Another useful property is that the marginal distribution of a multivariate normal itself normal.

Let \[ \begin{bmatrix} X \\ Y \end{bmatrix} \sim MVN\left( \begin{bmatrix} \mu_X \\ \mu_Y \end{bmatrix}, \; \begin{bmatrix} \sigma_X^2 & \sigma_{XY} \\ \sigma_{XY} & \sigma_Y^2 \end{bmatrix} \right). \]

Then the marginal distributions are \[ X \sim N(\mu_X, \sigma_X^2), \qquad Y \sim N(\mu_Y, \sigma_Y^2). \]

Note: if you’d like to simulate from a multivariate normal, you can use the function rmvnorm() from the mvtnorm package.

mvtnorm::rmvnorm(n = 3, mean = c(0, 10), sigma = 
                   matrix(c(2, .5, .5, 1), ncol = 2))

            [,1]      [,2]
[1,] -1.64375527  7.934314
[2,]  2.37437357 10.848478
[3,]  0.06844319 10.669071

Computing probabilities

pnorm “probability normal” takes three arguments:

q, mean and sd

and pnorm(q = q, mean = mu, sd = sigma) answers the question:

If \(X \sim N(\mu, \sigma)\), what is \(p(X < q)\)?

For example, imagine that the resting heart rates in the classroom are normally distributed with mean 70 beats per minute (bpm) and standard deviation 5 bpm. What’s the probability a randomly selected individual has a heart rate less than 63 bpm?

In math: let \(X\) be the bpm of an individual in this class. Assume \(X \sim N(70, 25)\). What is \(p(X < 63)\)? Given heartbeats are normally distributed, randomly selecting an individual from the classroom is called “drawing from a normal distribution”.

We can compute this easily:

pnorm(63, mean = 70, sd = 5)

[1] 0.08075666

0.08 or about 8% chance.

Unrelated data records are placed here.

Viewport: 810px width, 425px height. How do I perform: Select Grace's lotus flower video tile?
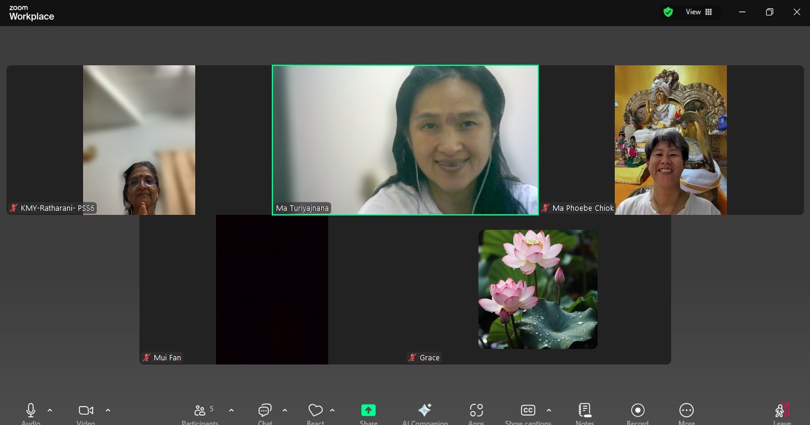[538, 290]
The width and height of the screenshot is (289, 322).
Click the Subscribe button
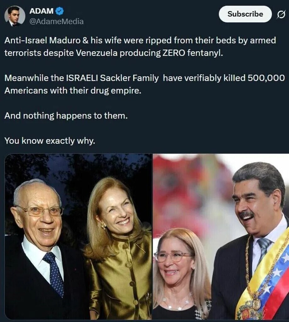tap(245, 14)
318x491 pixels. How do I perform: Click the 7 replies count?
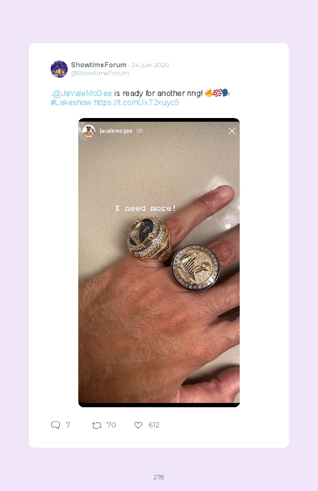tap(68, 425)
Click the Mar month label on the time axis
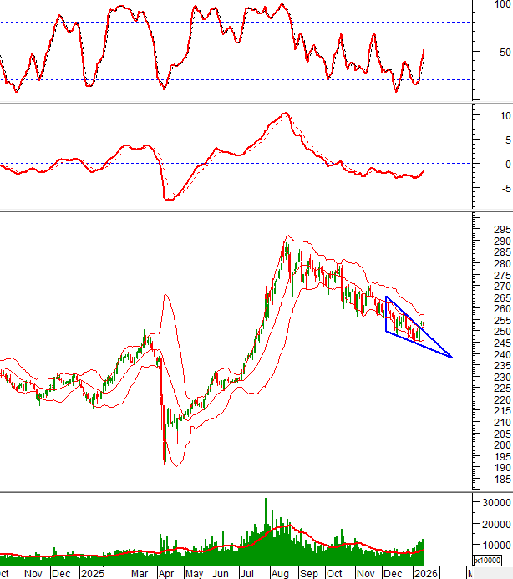513x579 pixels. (140, 574)

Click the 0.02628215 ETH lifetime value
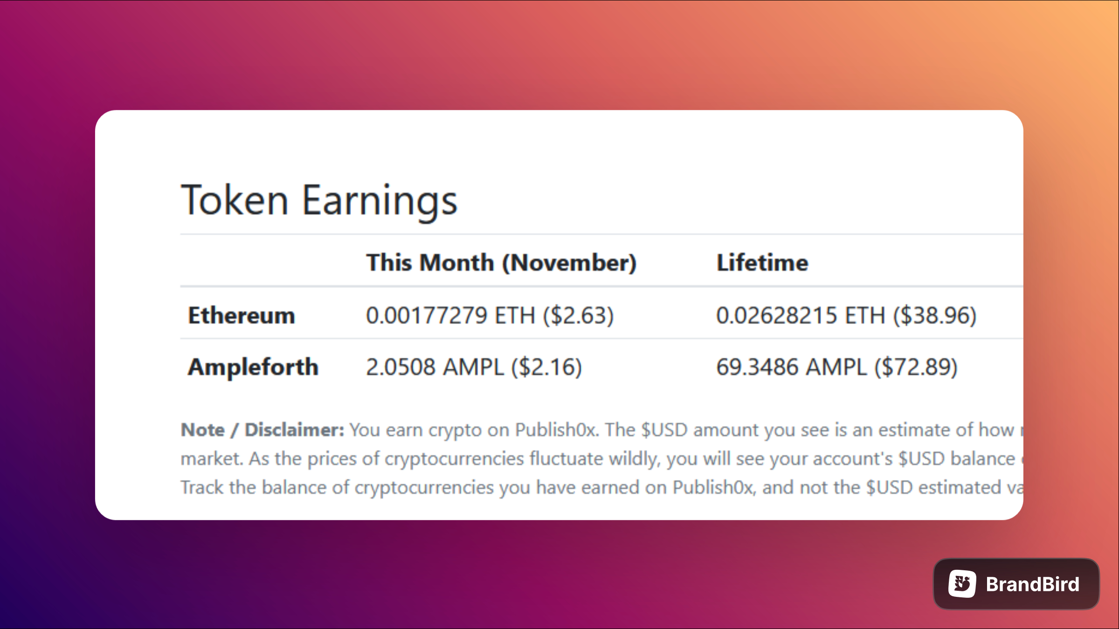tap(801, 315)
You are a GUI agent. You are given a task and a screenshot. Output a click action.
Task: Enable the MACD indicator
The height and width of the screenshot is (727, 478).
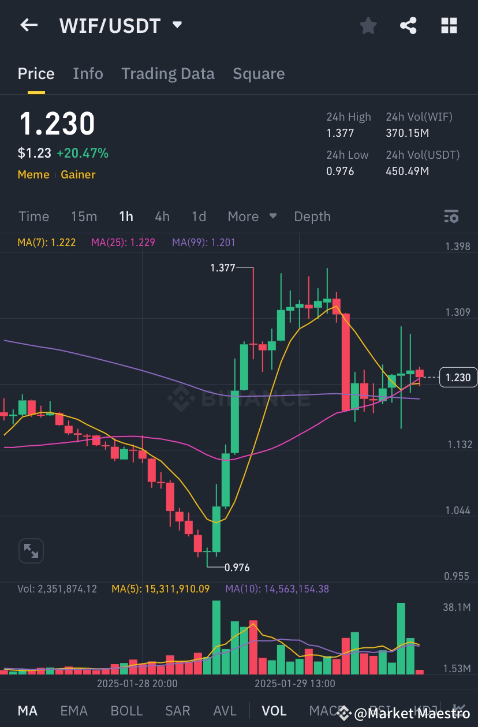325,710
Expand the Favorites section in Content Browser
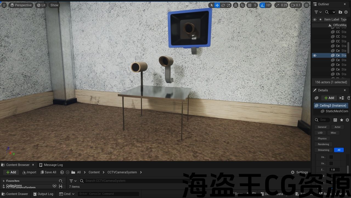351x198 pixels. [4, 181]
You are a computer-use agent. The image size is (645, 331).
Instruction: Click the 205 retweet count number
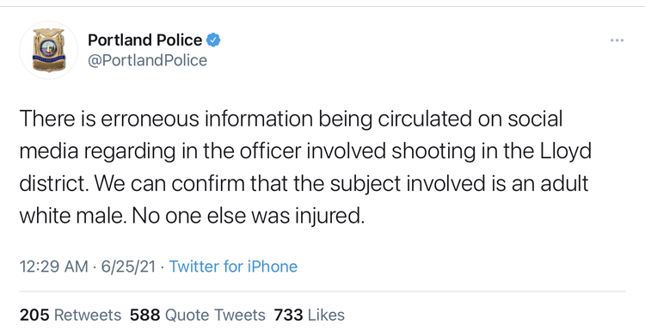[34, 315]
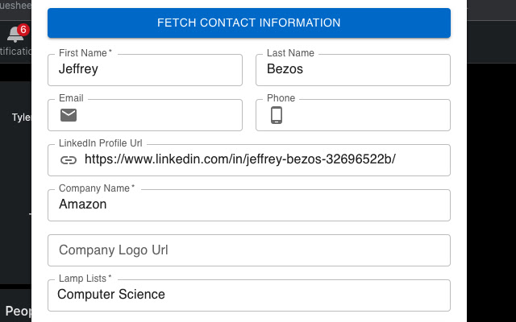Click the chain link icon beside the LinkedIn URL
Screen dimensions: 516x322
click(69, 160)
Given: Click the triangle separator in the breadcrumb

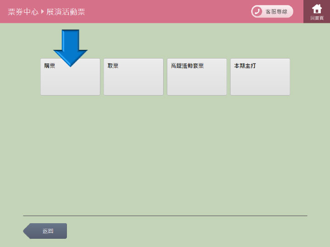Looking at the screenshot, I should (x=43, y=12).
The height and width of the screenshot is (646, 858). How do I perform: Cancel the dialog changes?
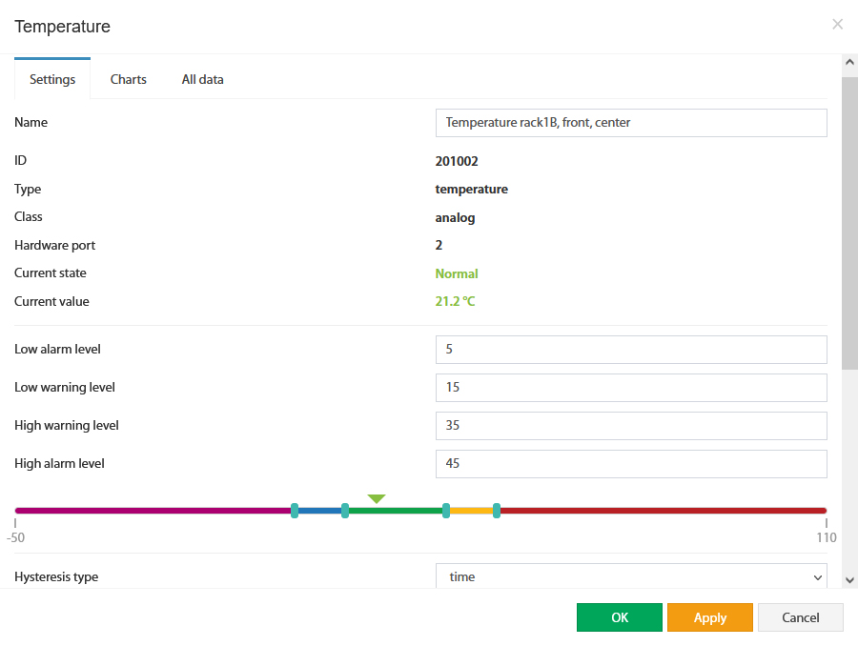pyautogui.click(x=801, y=617)
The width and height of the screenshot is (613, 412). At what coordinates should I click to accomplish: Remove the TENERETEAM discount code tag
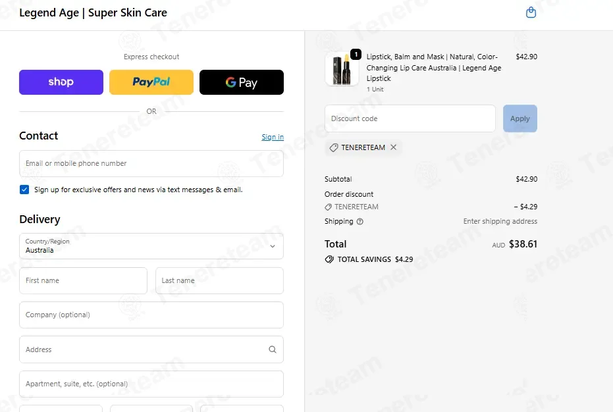(x=393, y=147)
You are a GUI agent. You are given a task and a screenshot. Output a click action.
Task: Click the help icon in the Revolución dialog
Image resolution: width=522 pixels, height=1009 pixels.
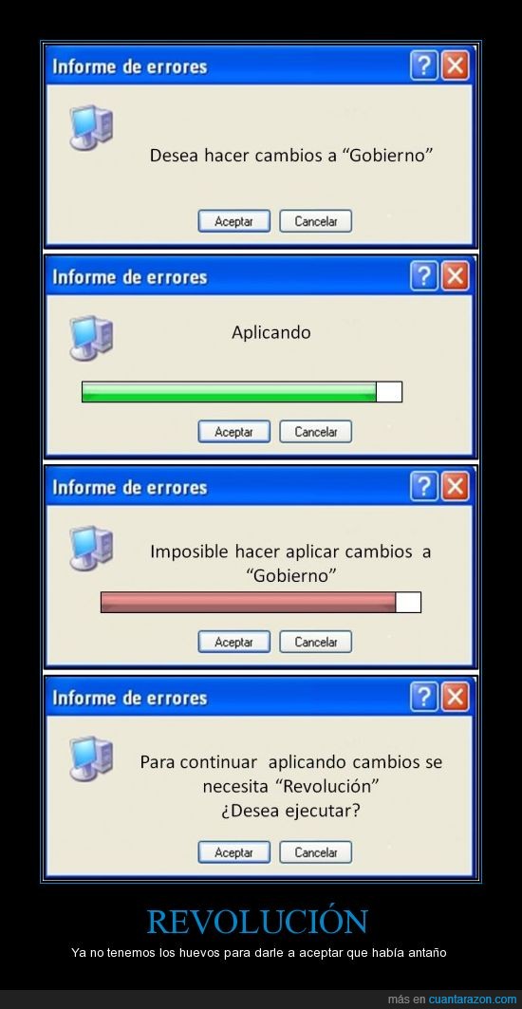pyautogui.click(x=424, y=697)
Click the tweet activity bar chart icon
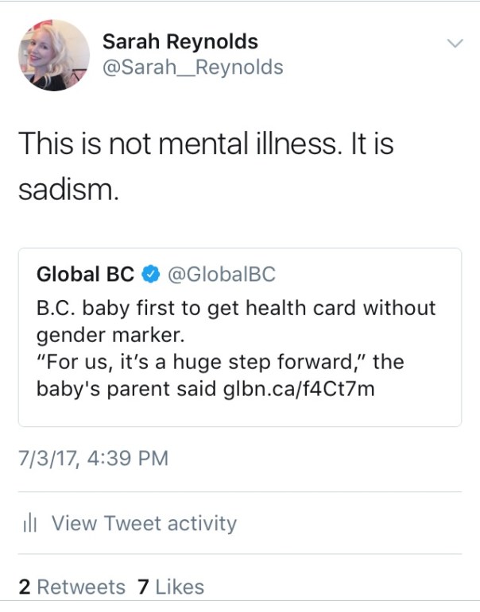 tap(30, 524)
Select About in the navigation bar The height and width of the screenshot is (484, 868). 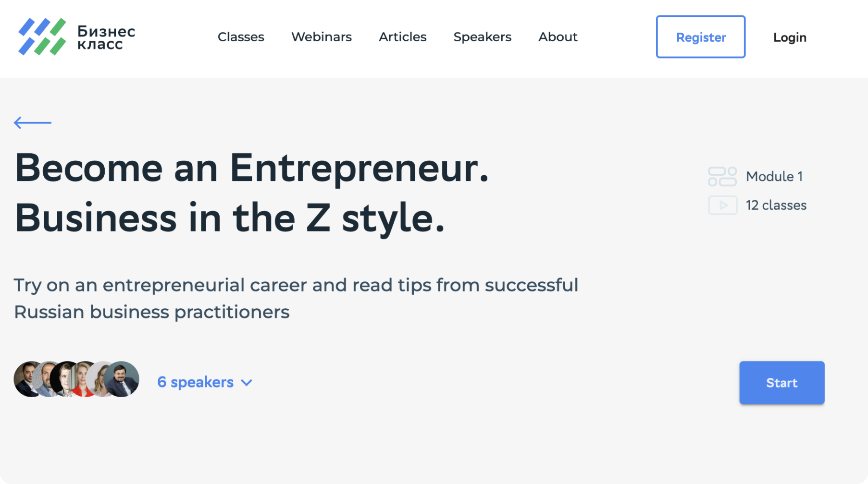coord(558,37)
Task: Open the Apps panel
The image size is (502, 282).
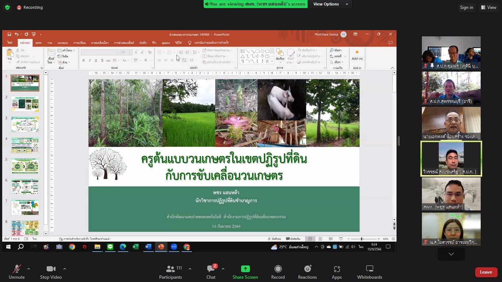Action: pyautogui.click(x=337, y=272)
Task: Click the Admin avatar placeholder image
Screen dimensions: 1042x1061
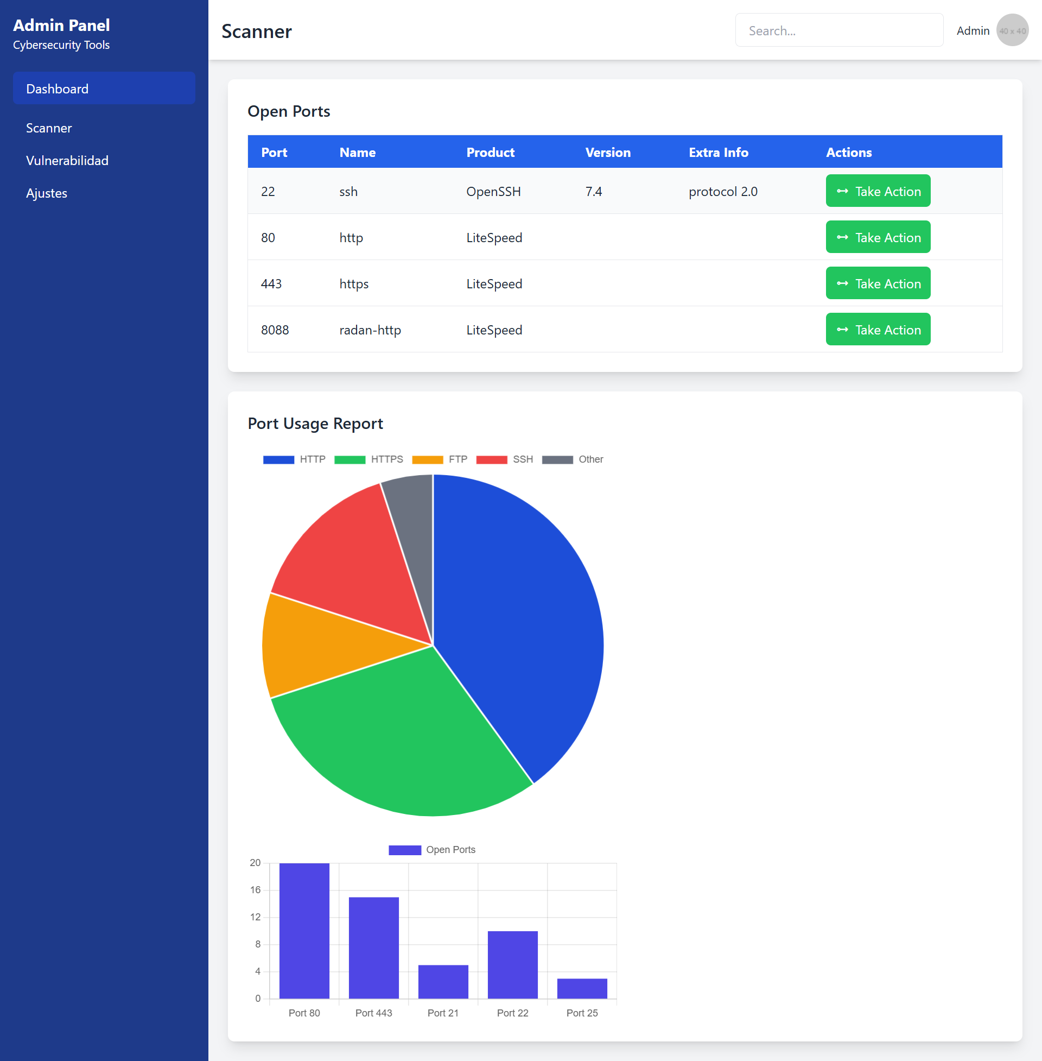Action: click(1012, 31)
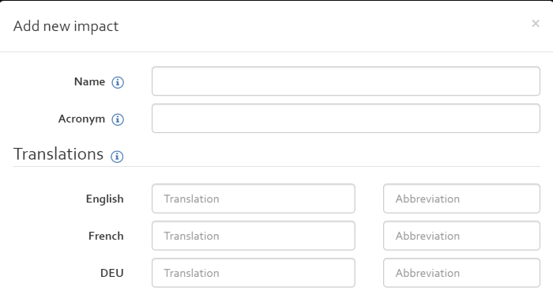The height and width of the screenshot is (295, 553).
Task: Close the Add new impact dialog
Action: 536,24
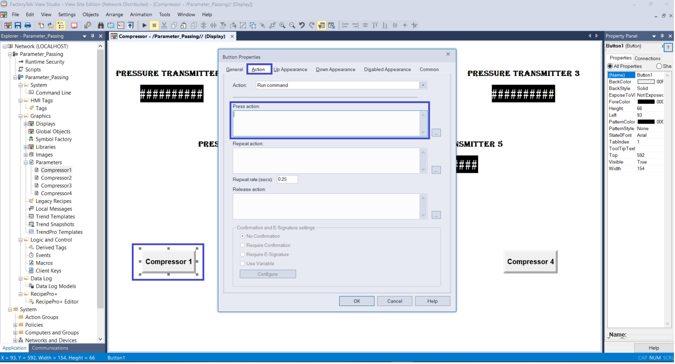Click the Zoom Out magnifier icon
Viewport: 675px width, 364px height.
tap(292, 25)
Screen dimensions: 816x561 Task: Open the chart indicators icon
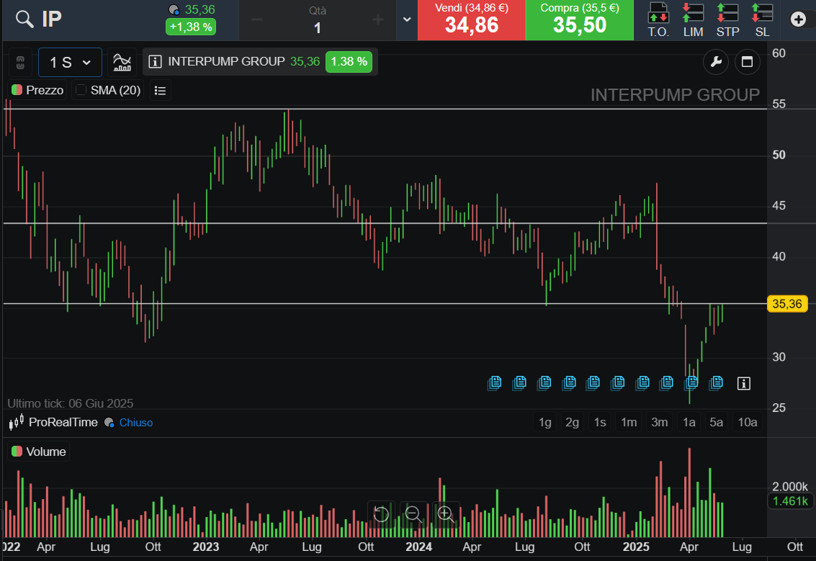(x=122, y=62)
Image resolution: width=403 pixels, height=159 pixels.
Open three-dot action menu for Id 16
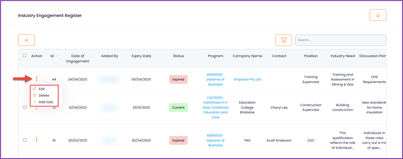click(x=37, y=139)
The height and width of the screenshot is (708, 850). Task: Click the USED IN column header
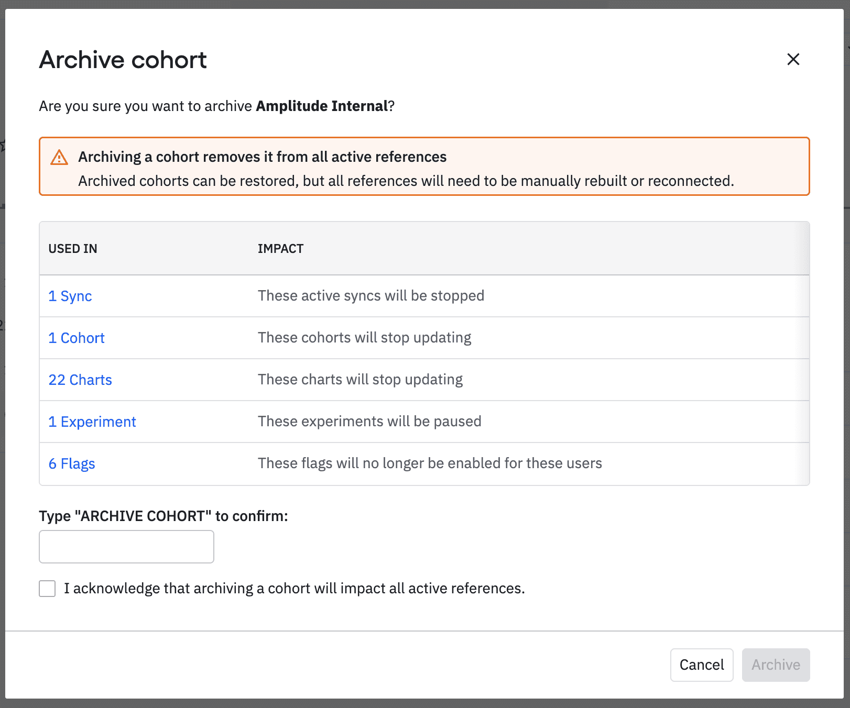73,249
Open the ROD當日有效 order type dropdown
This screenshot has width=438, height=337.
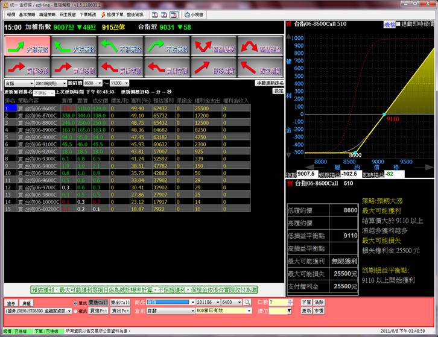(x=249, y=311)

In picture, the probability is the proportion of area under the curve shaded:

Regression assumption of normality

Recall the main question we had before: what assumptions make \(\hat{\beta}_{OLS}\) representative of \(\beta\)?

Assumption 1: \(E[\boldsymbol{\varepsilon}] = \boldsymbol{0}\)
Assumption 2: \(\text{var}[\boldsymbol{\varepsilon}] = \sigma^2 \boldsymbol{I}\)
Assumption 3 (new today): \(\boldsymbol{\varepsilon}\sim\) multivariate normal

Taken all together, we can write assumptions 1, 2, and 3 concisely:

\[ \boldsymbol{\varepsilon}\sim MVN(\boldsymbol{0}, \sigma^2 \boldsymbol{I}) \] or equivalently,

\[ \varepsilon_i \stackrel{\text{i.i.d.}}{\sim} \; N(0, \sigma^2) \text{ for each i} \]

The implications of this assumption are:

\[ \boldsymbol{y}\sim MVN_n(\boldsymbol{X}\beta, \sigma^2 \boldsymbol{I}) \]

or equivalently,

\[ y_i \sim N(x_i^T \beta, \sigma^2). \]

Image source: *Introduction to the Practice of Statistics (5th ed)*

Moreover,

\[ \hat{\beta} \sim MVN(\beta, \sigma^2 (\boldsymbol{X}^T\boldsymbol{X})^{-1}) \] which implies that the marginal distribution of a single element of the \(\hat{\beta}\),

\[ \hat{\beta}_j \sim N(\beta_j, \sigma^2 C_{jj}) \] where the matrix \(C = (\boldsymbol{X}^T\boldsymbol{X})^{-1}\) and \(C_{jj}\) is the \(j\)th diagonal element.

Based on the properties of a normal described above,

\[ \frac{\hat{\beta}_j - \beta_j}{\sqrt{\sigma^2 C_{jj}}} \sim N(0, 1) \]

Where this is going: checking our assumptions are valid, constructing confidence intervals, and performing hypothesis tests.

Data generative model

An important view of the equation above,

\[ y_i \sim N(x_i^T \beta, \sigma^2), \] is that it can be used to generate data. For this reason, the statistical model is often called a “data generative model”.

It looks like this:

create length n vector \(x\). For example, x <- runif(n, 0, 10)
specify the true \(\beta\), e.g. beta0 <- 1; beta1 <- 2
choose some error \(\sigma^2\) and generate \(y_i\) according to the data generative model: rnorm(n, mean = (beta0 + beta1 * x, sd = 2)).

From here you can fit the data with lm(y ~ x) and examine the results.